Sheriff of Alachua County
- In office November 2006 – January 2021
- Preceded by: Steve Oelrich
- Succeeded by: Clovis Watson Jr.

Personal details
- Born: Gainesville, Florida
- Party: Democratic
- Education: Santa Fe College University of Florida (MA)
- Occupation: Law enforcement officer

= Sadie Darnell =

American law enforcement officer

Sadie Darnell is an American law enforcement officer who served as the sheriff of Alachua County, Florida from 2006 to 2021. A member of the Democratic Party, she was the first woman elected to the position in the county's history. Prior to her tenure as sheriff, Darnell spent 30 years with the Gainesville Police Department, notably serving as the public spokesperson during the investigation of the 1990 Gainesville student murders.

==Early life and education==
Darnell was born and raised in Gainesville, Florida. She attended Gainesville High School, Santa Fe College, and later earned a Master's degree in educational leadership from the University of Florida.

==Career==
===Gainesville Police Department===
Darnell began her career in law enforcement with the Gainesville Police Department (GPD), where she served for three decades and reached the rank of captain. In 1990, as a lieutenant and the department's public information officer, she became the "official voice" of the investigation into the serial murders of five college students. Her daily press briefings during the crisis brought her national media exposure. She retired from GPD in 2005 to run for public office.

===Sheriff of Alachua County===
In 2006, Darnell was elected sheriff of Alachua County, succedding Steve Oelrich. She was subsequently re-elected in 2008, 2012, and 2016. During her tenure, she focused on community policing, mental health awareness, and crisis intervention training for deputies. She also served as the president of the Florida Sheriffs Association from 2015 to 2016.

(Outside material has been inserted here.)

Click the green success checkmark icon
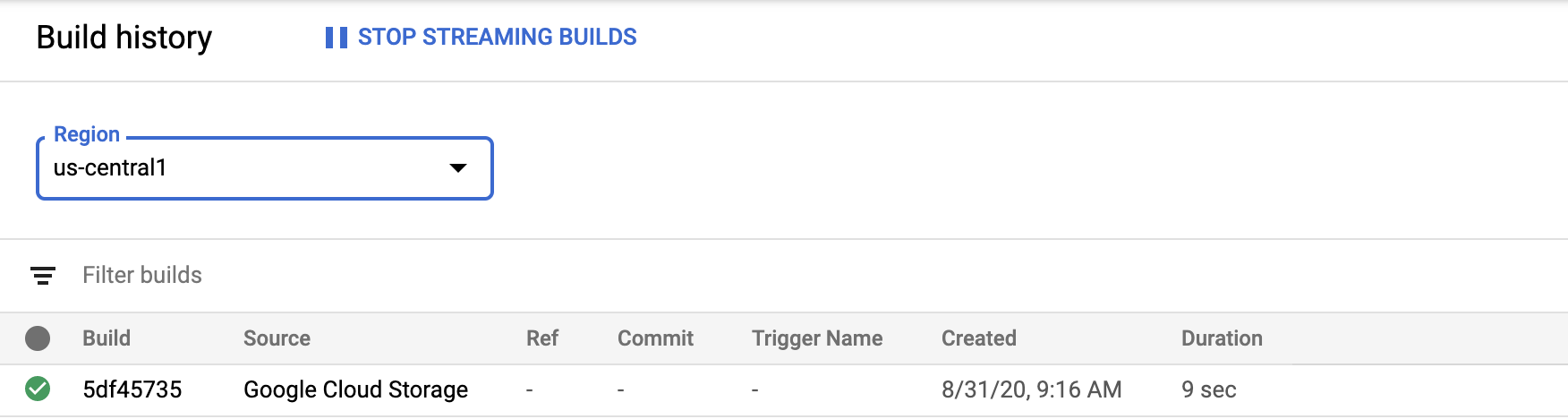Image resolution: width=1568 pixels, height=419 pixels. pos(38,389)

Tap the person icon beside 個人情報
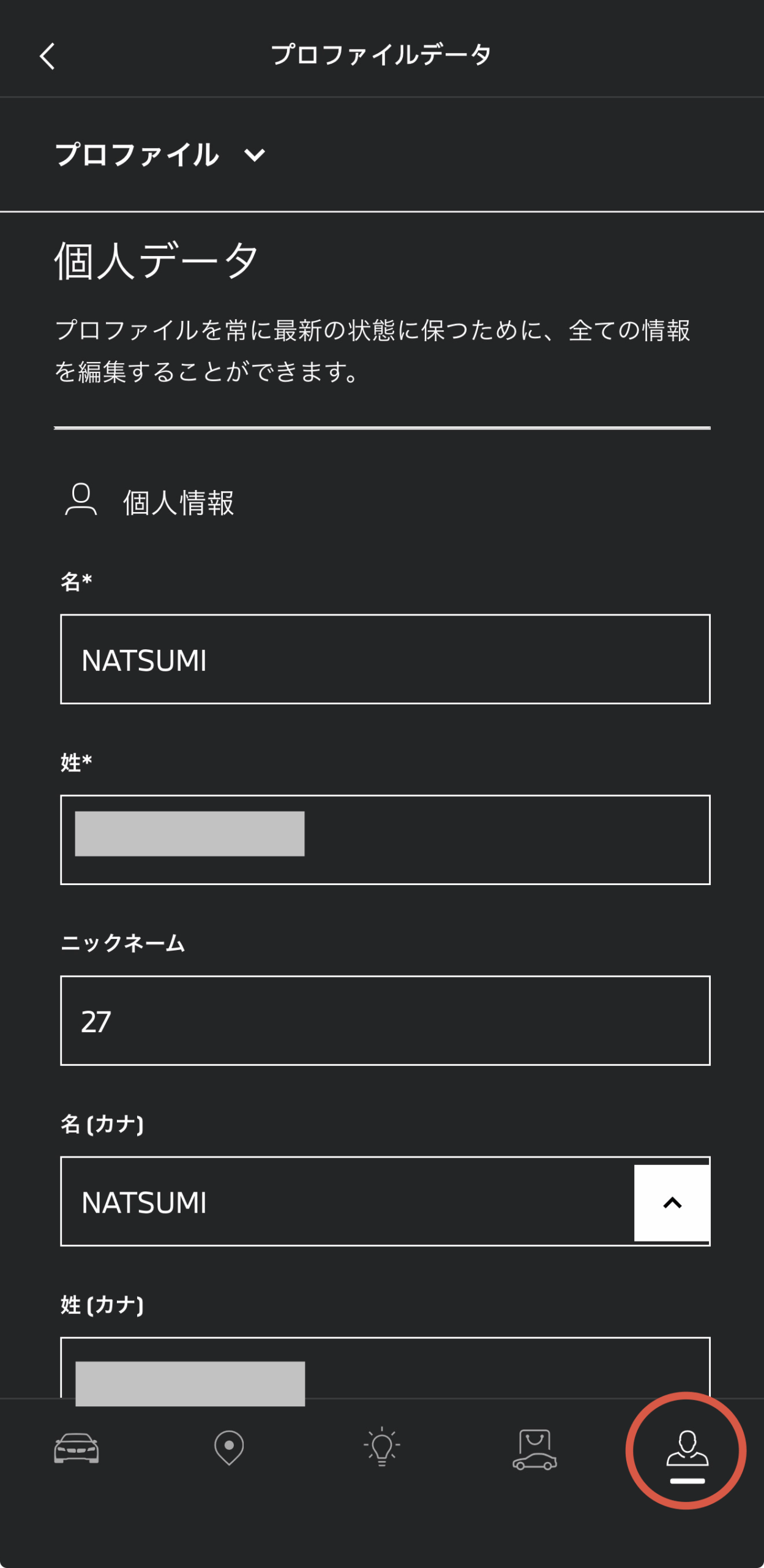81,500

====Public health initiative====
In 2015, Darnell collaborated with Dr. Nancy Hardt and Dr. David Cheek to establish a program aiming to mitigate the long-term impacts of adverse childhood experiences. The program used geographic mapping to identify hot spots where children were frequently exposed to trauma such as domestic violence or neglect. A central component of the initiative was the creation of the Southwest Advocacy Group (SWAG) Family Resource Center located in the Linton Oaks neighborhood. By providing a centralized hub for medical care, social services, and early childhood education, the initiative sought to complement the criminal justice system by targeting root causes of crime.

====Budgetary litigation====
Darnell was involved in a protracted legal dispute with the Alachua County Board of County Commissioners regarding the extent of her authority over the sheriff's budget. The conflict began in 2016 when Darnell transferred approximately $840,000 between "object-level" accounts (for example, moving funds from personnel to equipment) without the commission's approval.

The case, Alachua County v. Watson, reached the Florida Supreme Court. In January 2022, the court ruled unanimously in favor of the County, establishing that sheriffs do not have the unilateral authority under Florida statues to make such transfers without county commission approval.

===2020 election and retirement===
In the 2020 Democratic primary, Darnell was defeated by Clovis Watson Jr., who secured 59% of the vote. Local analysts and media outlets attributed her defeat to a broader public desire for "a fresh start with their leadership" and a shift toward criminal justice reform during a period of national civil unrest. Political observers also noted that Darnell, a long-term incumbent, faced criticism within her own party for previous bipartisan gestures, such as her 2018 endorsement of Republican Rick Scott in his bid for United States Senate. This contributed to a narrative that the electorate sought a candidate more closely aligned with modern progressive priorities, including police reform and reduced arrests for low-level offenses. Darnell retired from law enforcement at the conclusion of her term in January 2021, ending a 42-year career in the profession.